場所だけでなく、文明や政治の中心から遠く離れた地、という意味でも使われます。
「僻遠の地」の概要
「僻遠の地」(へきえんのち)を分解してみます。
「僻」はひがとも読み、普通でない、変わっている、正当ではないという意味を持っています。
古典で「ひが事」「ひが者」と記載されますが、意味は普通でないこと、変わっている者となり、対象を貶めた言い方です。
動詞の「僻む」(ひがむ)は事実を曲げて考える、自分が不利なように貶めて考えることを意味します。
物事を素直に受け止めず、歪めて考えるという言葉なので、一段下からの目線で対象を見ているわけです。
つまり「僻」は普通以下の場所や状態を表す言葉と言えます。
「僻地」という言葉がありますが、こちらは離島や山間部など、交通や流通が不便な地、という意味で使い、「僻遠の地」とほぼ同じ言葉です。

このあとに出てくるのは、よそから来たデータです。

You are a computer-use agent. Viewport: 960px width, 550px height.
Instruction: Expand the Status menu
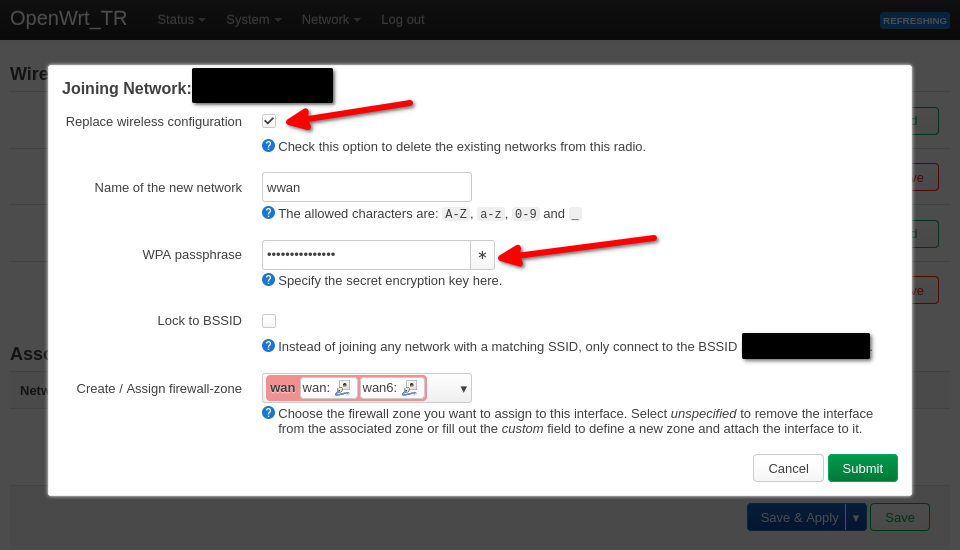click(x=181, y=19)
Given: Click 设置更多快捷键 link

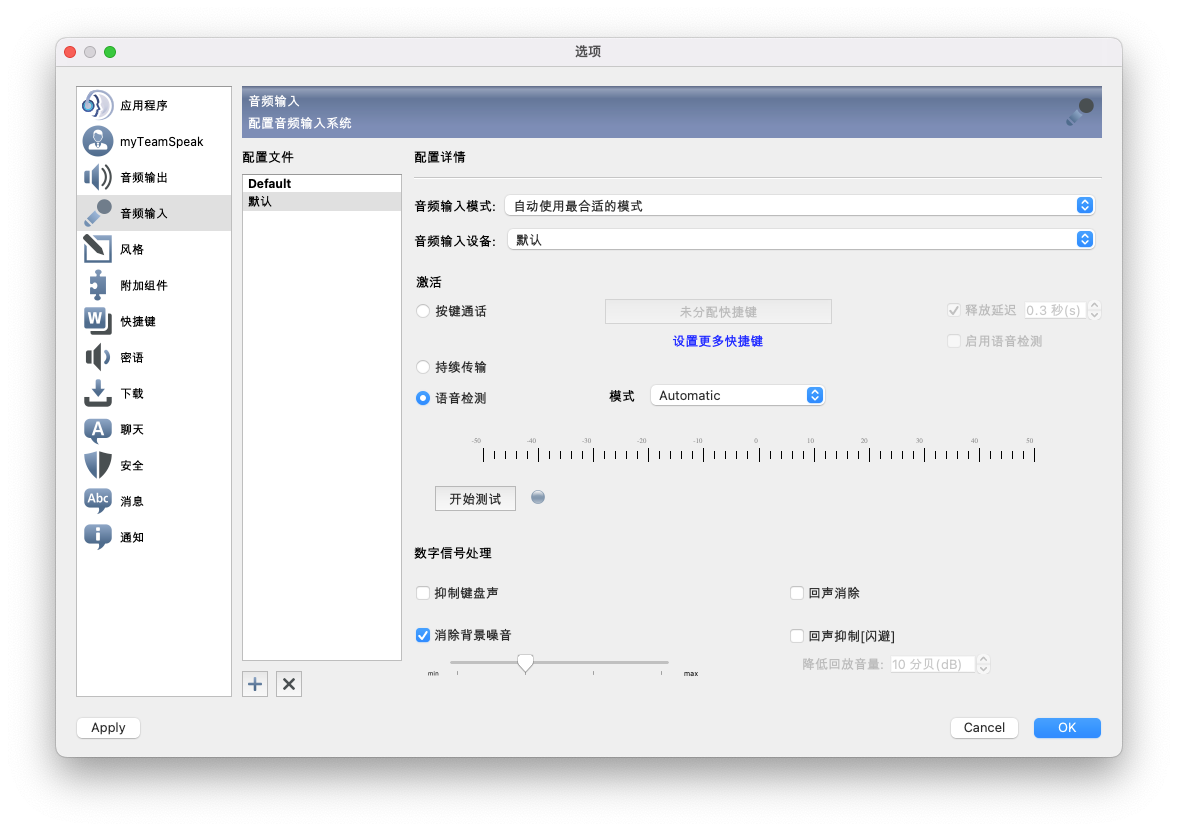Looking at the screenshot, I should (717, 341).
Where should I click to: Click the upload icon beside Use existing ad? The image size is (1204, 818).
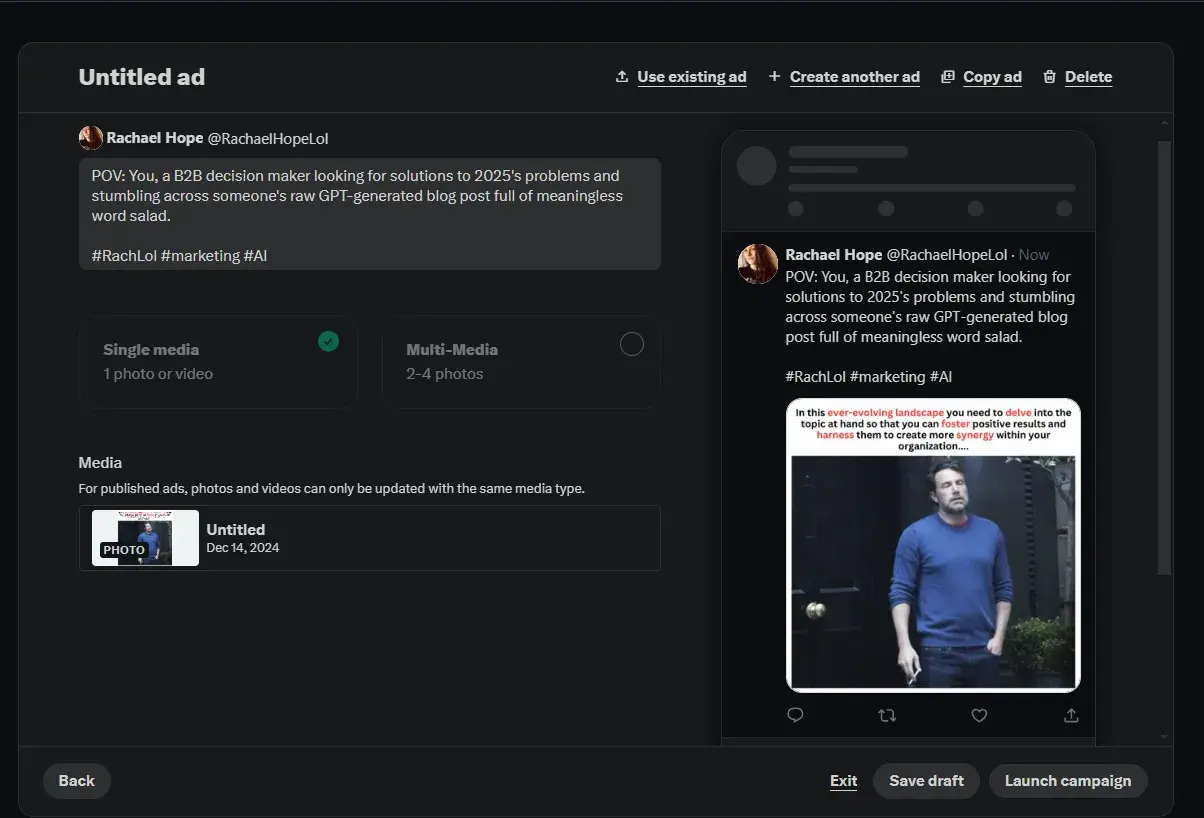622,77
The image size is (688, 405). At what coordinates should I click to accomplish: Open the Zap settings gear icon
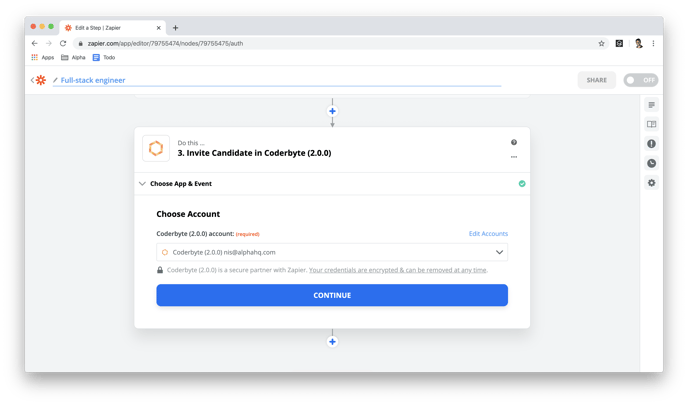pyautogui.click(x=651, y=183)
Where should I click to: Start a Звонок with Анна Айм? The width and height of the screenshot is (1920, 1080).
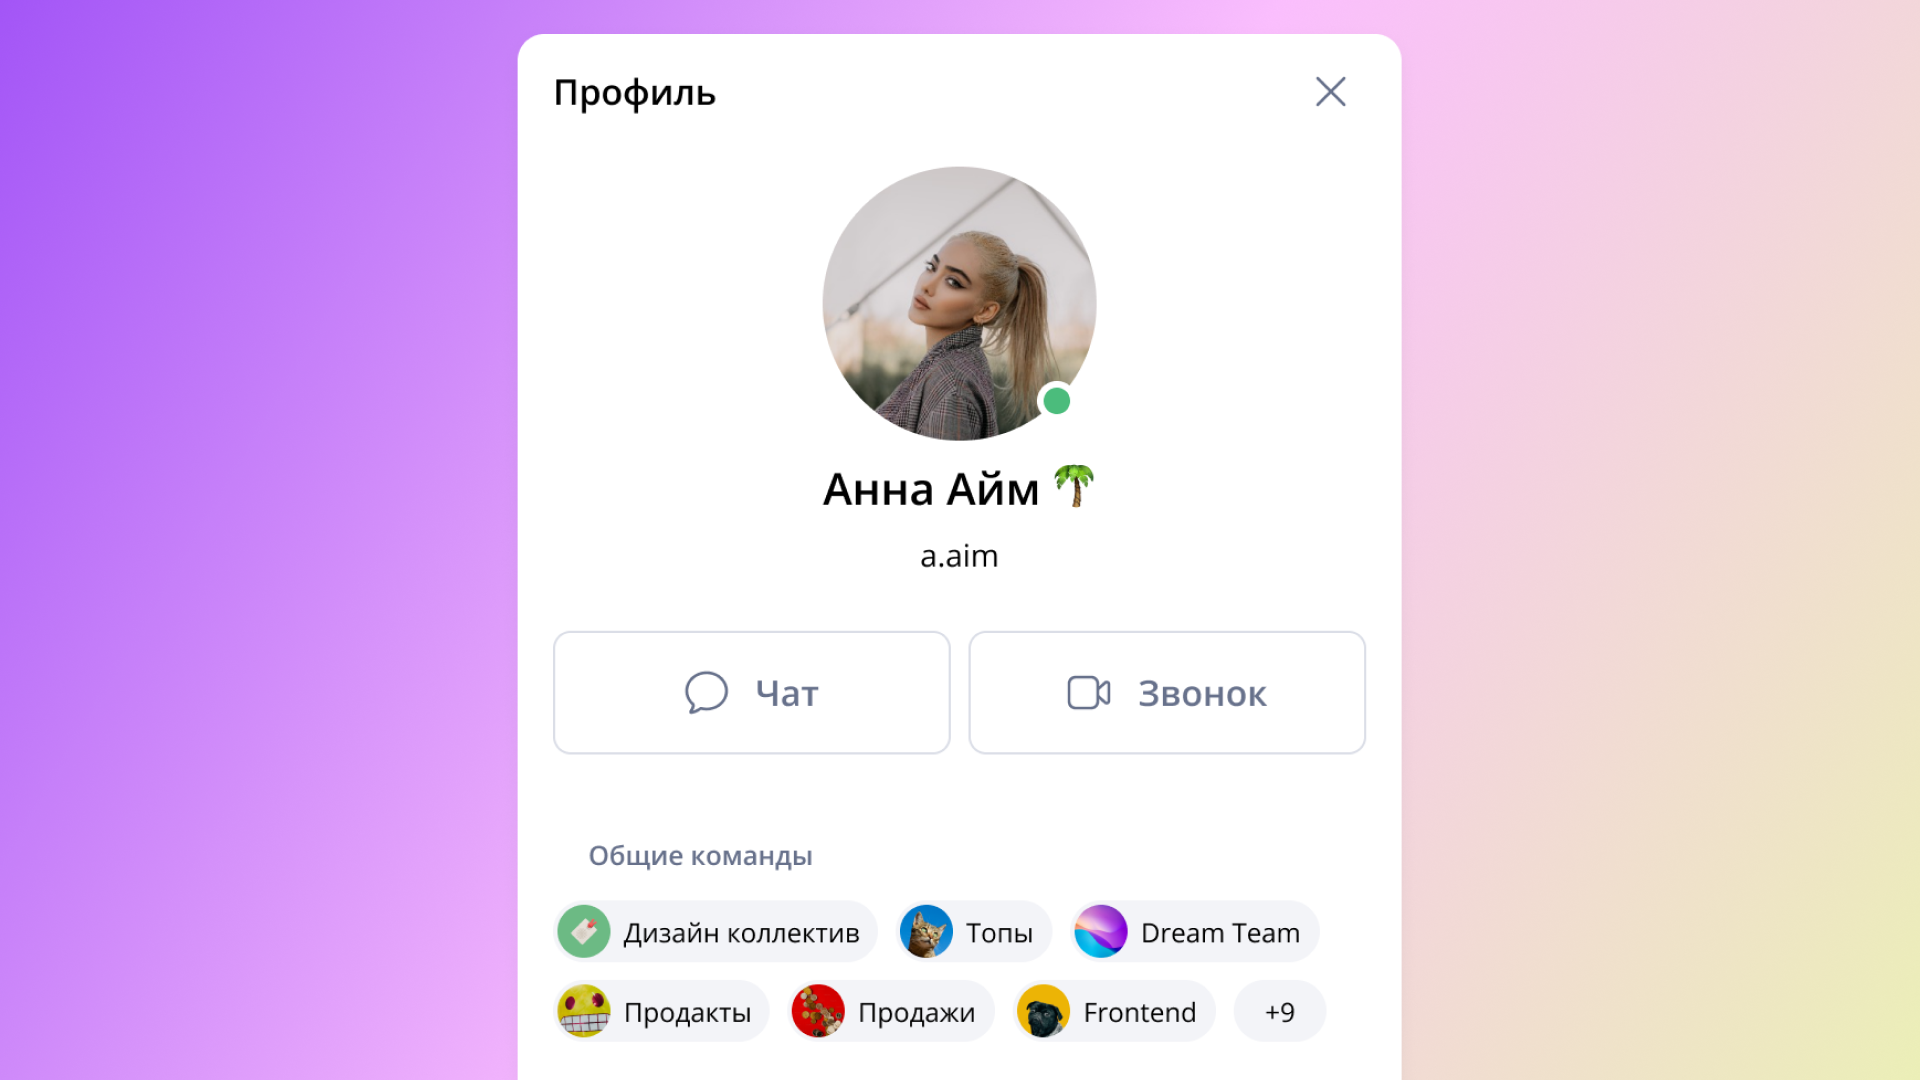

「遠」は距離があること、「地」は場所ですから、「僻遠の地」とは遠く離れた普通以下の不便な土地、という意味です。
「僻遠の地」を使った文学作品
「僻遠の地」は小説や文学作品の中でよく使われます。
話し言葉で使うことはほとんどありません。
「僻地」よりも語呂がよく、少し強調した格調高い表現となることから、とりわけ歴史小説などで目にする機会があります。
小説、文学作品では以下の本に使われています。
・夏目漱石『坊ちゃん』
・海音寺潮五郎『天と地と』
・柴田錬三郎『嗚呼江戸城』
・胡桃沢耕史『旅券のない旅』
・辻邦生『北の岬』
・森鴎外『伊沢蘭軒』
「僻遠の地」の類語や言いかえ
「僻遠の地」を他の言葉の言い換えると以下のものが挙げられます。
・僻地
・遠く不便な地
・田舎の地
・辺鄙(へんぴ)な地
・鄙(ひな)の地
「僻遠の地」例文
「僻遠の地」を用いて例文を作ります。
・彼が今回の異動で赴任する先はまさしく「僻遠の地」だ。
・今、正に我々が目にする場所こそ、「僻遠の地」と言わねばなるまい。
・「僻遠の地」へと旅立ったあなたの境遇が哀れに思われてなりません。
・このような「僻遠の地」では十分な医療が受けられないでしょう。
・いかにそこが「僻遠の地」といえども、私の信念は決して揺らぎません。
・以前は人から「僻遠の地」などと謗られましたが、住めば都というものです。
・この「僻遠の地」を美しい楽園へと変えることが私の使命なのです。
まとめ
「僻遠の地」とは、遠く不便な地という意味であり、主に他所へ移る人を思い遣る場面で使われます。
特定の場所を貶めた表現ですが、簡単に「僻地」と書くよりも格調高い響きを持っています。
便利な土地から不便な土地へと移る人にはあらゆる苦難が予想されます。
「僻遠の地」と表現することで、旅立つ人の背中を押す一つのエールとなるのでしょう。